I’ve recently been reading about and discovering some agile coaching firms who have different views towards client coaching. To be honest, I’m struggling to understand and accept some of their perspectives. So as is often my practice, I thought I’d write something about it to clarify my thoughts and position on the matter.
But first, let me share a story from a close friend of mine in Southern California:
A Coaching Story
I’m one of the best, most experienced personal trainers on the planet. If you view my website, you’ll see testimonials about my:
- Helping transform the health of large groups by running health camps;
- Assisting incredibly famous actors and actresses increase their physical performance to get ready for challenging physical roles;
- Serving as a lead fitness consultant on The Greatest Loser show;
- There’s even a rumor that the President will be inviting me to serve on the Council for Physical Fitness.

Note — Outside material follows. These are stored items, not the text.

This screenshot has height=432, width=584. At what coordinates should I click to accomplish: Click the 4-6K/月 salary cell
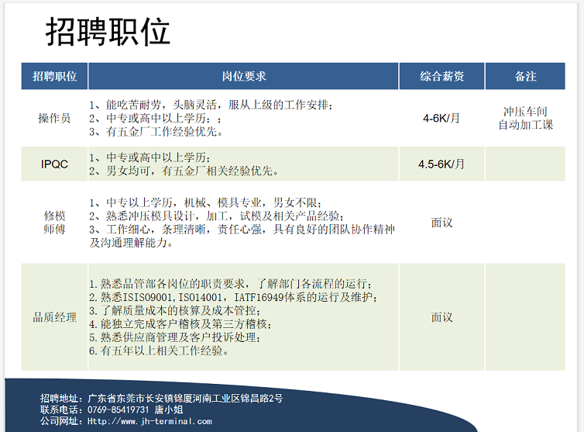441,119
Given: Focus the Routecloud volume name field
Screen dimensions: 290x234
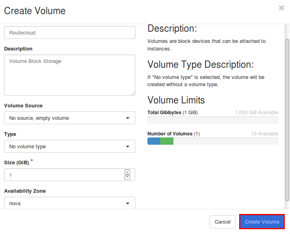Looking at the screenshot, I should point(70,32).
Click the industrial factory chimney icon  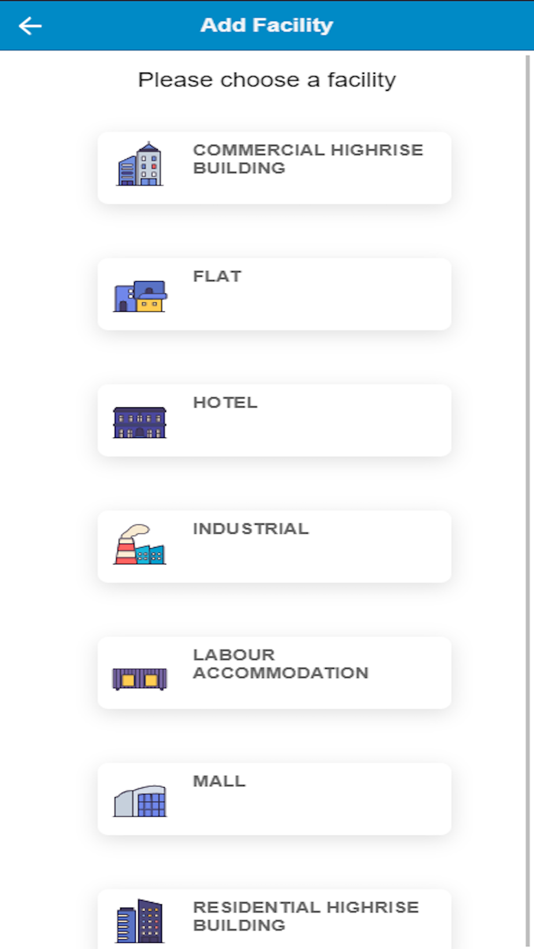click(x=140, y=544)
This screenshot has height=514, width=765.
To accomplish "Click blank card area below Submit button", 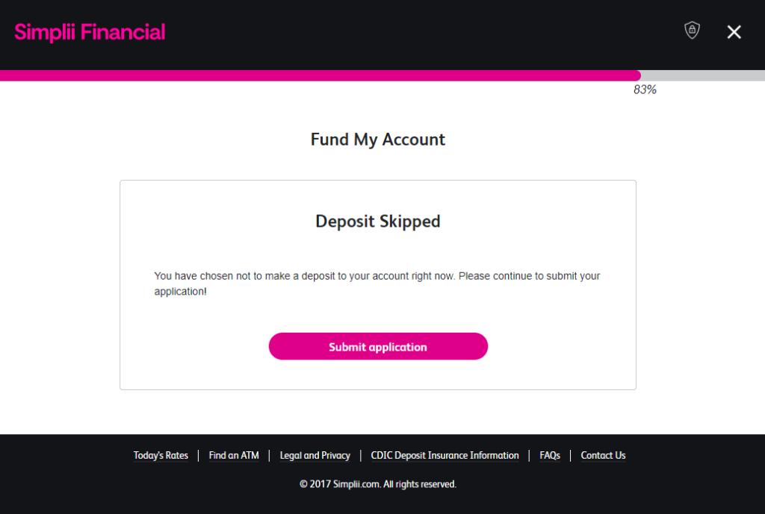I will 378,375.
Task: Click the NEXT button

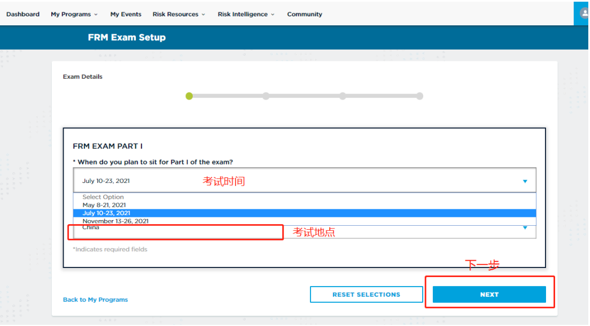Action: click(489, 294)

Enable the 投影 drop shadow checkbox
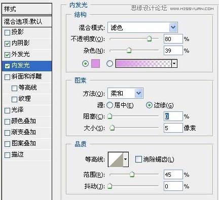(x=7, y=32)
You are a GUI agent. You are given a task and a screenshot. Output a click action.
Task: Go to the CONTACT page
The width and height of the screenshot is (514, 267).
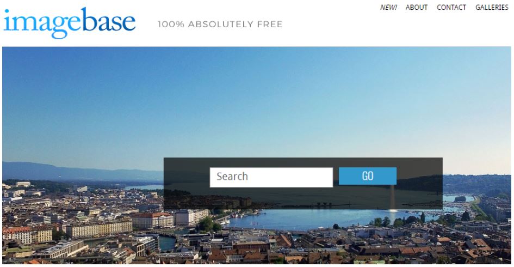[x=451, y=7]

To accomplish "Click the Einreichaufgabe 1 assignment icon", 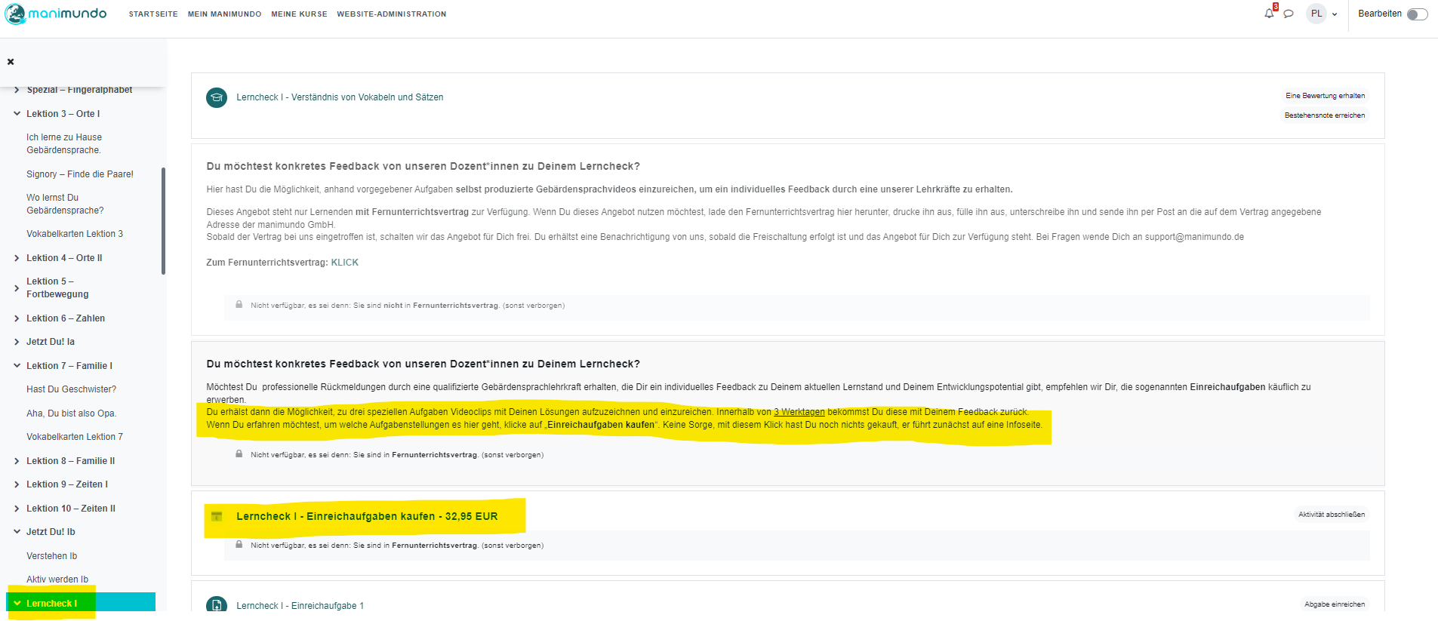I will (x=217, y=605).
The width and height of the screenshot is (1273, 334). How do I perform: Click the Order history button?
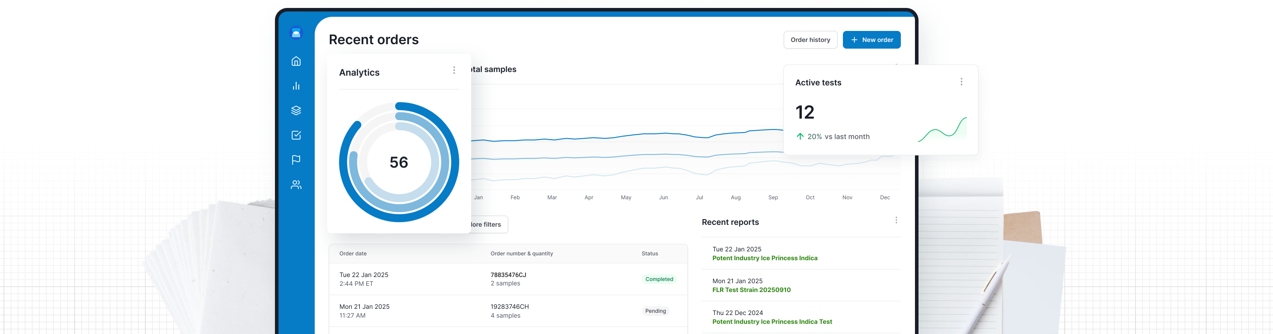[x=810, y=40]
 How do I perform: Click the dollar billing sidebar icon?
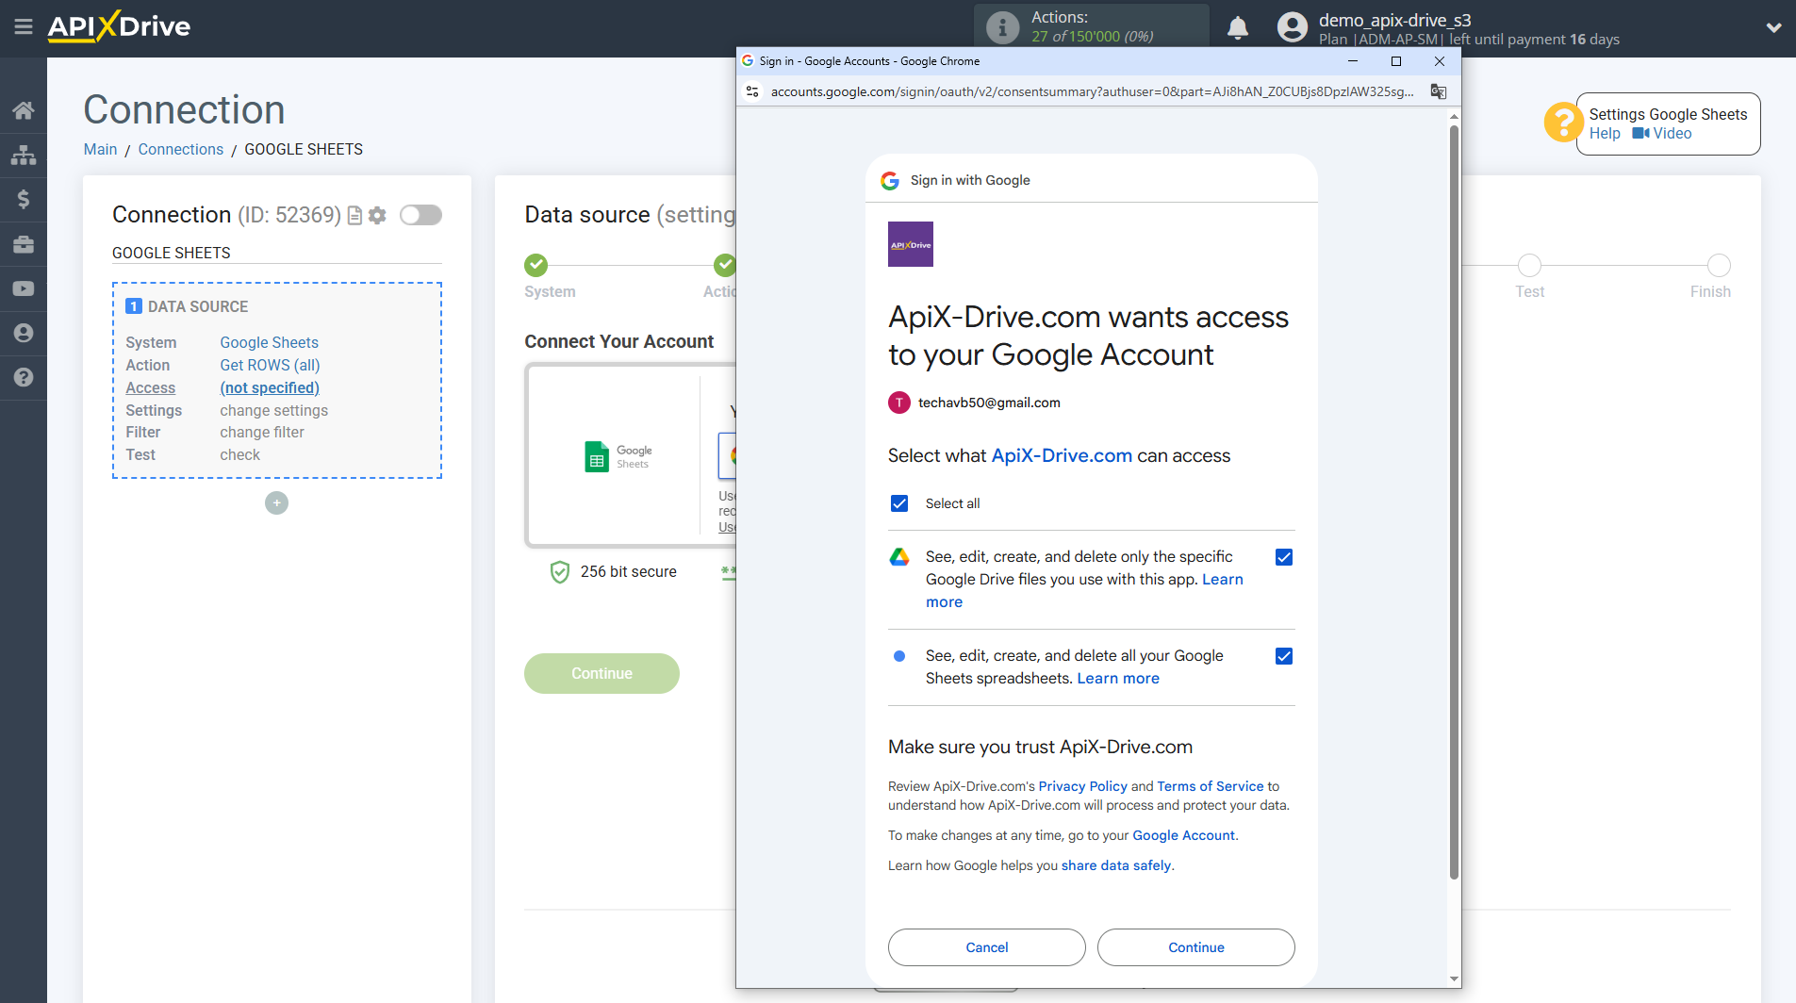pos(24,199)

In a word, I’m one of the countries top Personal Trainers and High-Performance Coaches. My clients approach me because I have a track record of inspiring excellence and significantly improving their health and welfare.
This is what I do and I’m good at it. I get results and quickly.
But lately, I’ve found that if I push my clients too far or too hard, that they won’t engage me for very long. Finding that if I “raise the bar” too far, it damages my relationship with them, but also importantly my revenue stream.
So, I’ve started to “meet them where they are”.
I’ll give you a for instance. Bill approached me. He’s fairly obese and is just starting to suffer from diabetes and hypertension.
I know I could “push Bill” or better put “inspire Bill” to a fairly high-degree of weight loss and improved physical health. But it will stress Bill out a bit and I may risk losing him as a client.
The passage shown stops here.